Just got back in time to catch the end of the first set, really like Muguruza as a player but Williams is in the mood



Rhys said:


> Machines on a bit of a slant isn't it? EK looks nice and the machine looks good now it's all finished with its matching orange stickers





risky said:


> I belive the machine is probably horizontal, it's to compensate for the market stall being shoogly


Yep, the board with the machine on it is totally level (had a spirit level out to check). Took what I thought was plenty of wood to level the stall itself but the left side is at least six inches below the right so can either just live with it like that or i'll need to take a couple of bricks next time



urbanbumpkin said:


> Fantastic Jeebsy. Do you sell beans as well? I reckon it would make a nice side line.


  IMAG2046 by wjheenan, on Flickr

Yep - on the left. Sold two bags today.

Almost my busiest day today but it was a total breeze, had to reprogramme volumetrics two or three times but it was drifting by marginal amounts. Really happy with the consistency which is the main thing I was wanting to improve.

Got some really nice comments from people, made a couple who said they hadn't been into coffee that long espressos on the EK and they loved it, had a great chat with them. Another girl said it was the nicest flat white she'd ever had.

As much as i'd love to rotate beans and do different stuff, the yirg is a total crowdpleaser.


----------



## Mrboots2u

Well done mate ..another great day by the sounds of it ...a day will come when you have to change the yirg , until them stick with a winner


----------



## jeebsy

The french guy on the stall next to me doesn't like the yirg much, he finds it really acidic and it's become a bit of a running joke. He's really into his wine though so he has a good palette and it's interesting talking to him about it. I took him some of the El Sal IMM to try and he said it was smoother but still a bit too acidic for him. Might need to get a couple of shots worth of Brighton Lanes for him to try.


----------



## foundrycoffeeroasters.com

Well, the new crop Rocko Mountain is landing in about four weeks and I hear it's even better than the current one, so maybe you won't have to change after all! The stall is looking great, sounds like you're progressing things all the time, which is the most important thing in my opinion.


----------



## jeebsy

Yeah looking at ways to constantly improve is what its all about. Think i'm at the stage now where its going to be marginal stuff rather than any big leaps and bounds. Filter is something I want to bring up a bit but didn't sell any today, also milk when steaming milk for two drinks at once, the consistency of the milk varies across the two pours.


----------



## jeebsy

And steaming for one drink with the 35cl motta. Ended up with milk on the counter (and my arms) too many times.


----------



## GCGlasgow

Sounds like it's going well and had sun for the duration of the market. well done.


----------



## Scotford

jeebsy said:


> , the consistency of the milk varies across the two pours.


Learning to split milk will help. In a larger jug you have to remember to stretch that extra bit.


----------



## jeebsy

Scotford said:


> Learning to split milk will help. In a larger jug you have to remember to stretch that extra bit.


Yeah they showed me how to do this when i did a latte art thing at Curator's Coffee but i'm well out of practice.


----------



## garydyke1

jeebsy said:


> I took him some of the El Sal IMM to try and he said it was smoother but still a bit too acidic for him.

= = = =

EXERCISE TASKS:
A: In the coffee stall thread, how far below the right side of the stall is the left side?
B: Continue the coffee stall thread from its last line.

GIVEN INFORMATION:
= = = =

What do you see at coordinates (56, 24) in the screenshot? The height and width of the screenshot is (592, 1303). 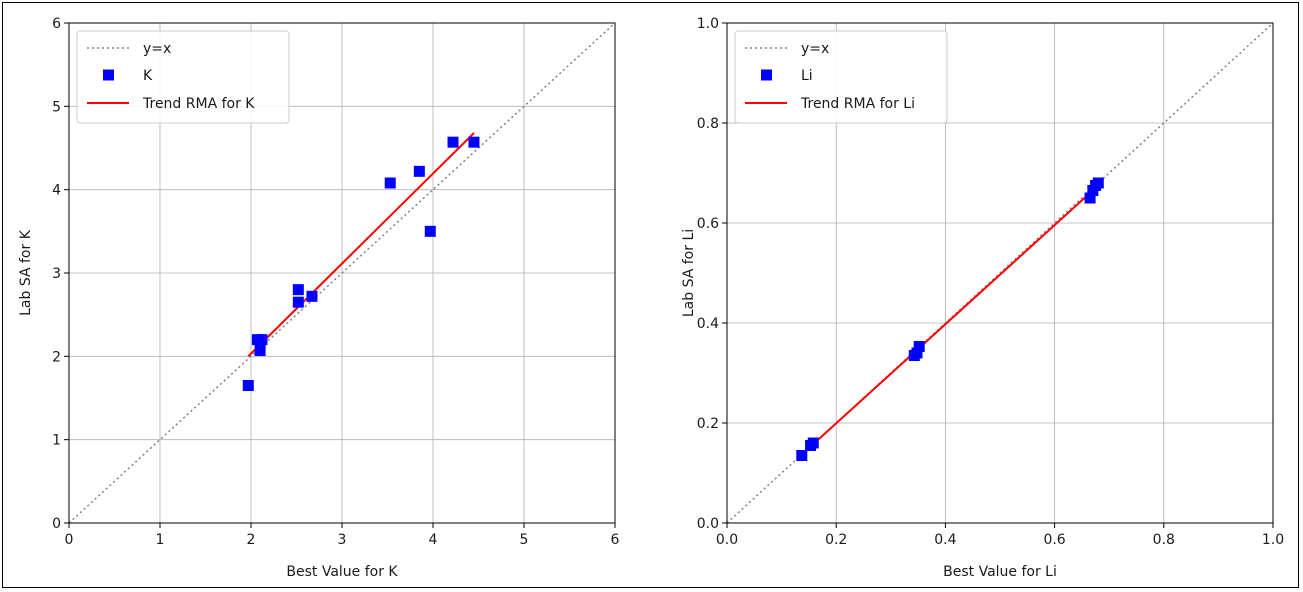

= = = =

LIST OF ANSWERS:
A: At least six inches.

B:
Too acidic? ooofffttt. I give it a 2/10 acidity


----------



## Scotford

jeebsy said:


> Yeah they showed me how to do this when i did a latte art thing at Curator's Coffee but i'm well out of practice.


Practice more.


----------



## foundrycoffeeroasters.com

At events, we'll often use a Chemex or even Aeropress to make brews in the quieter moments which we give out in paper spro cups as samples. We then do something like a 250g bag of beans for £7/8 including a drink. It seems to work pretty well for us. At a typical market, we can sell 40/50+ retail bags


----------



## jeebsy

Scotford said:


> Practice more.


I'm on it. The thing at curators was in 2013.



foundrycoffeeroasters.com said:


> At events, we'll often use a Chemex or even Aeropress to make brews in the quieter moments which we give out in paper spro cups as samples. We then do something like a 250g bag of beans for £7/8 including a drink. It seems to work pretty well for us. At a typical market, we can sell 40/50+ retail bags


Mine are 7.50 with a free coffee. Having samples of brewed out is a good idea though.


----------



## Rhys

Were the hot scotch pies tempting? Were you doing swapsies, pies for coffee?


----------



## Mrboots2u

jeebsy said:


> I'm on it. The thing at curators was in 2013.
> 
> Mine are 7.50 with a free coffee. Having samples of brewed out is a good idea though.


A brazen would be super simple for this


----------



## jeebsy

Rhys said:


> Were the hot scotch pies tempting? Were you doing swapsies, pies for coffee?


Nah but we do the mutual stallholder discount. Their pies are good.



Mrboots2u said:


> A brazen would be super simple for this


Also totally wanton


----------



## Mrboots2u

jeebsy said:


> Nah but we do the mutual stallholder discount. Their pies are good.
> 
> Also totally wanton


And an ek and a mythos is.....m


----------



## jeebsy

Mrboots2u said:


> And an ek and a mythos is.....m


Required obviously. Would need to do all brewed on the brazen for it to be worthwhile, and I sell relatively few brewed coffees.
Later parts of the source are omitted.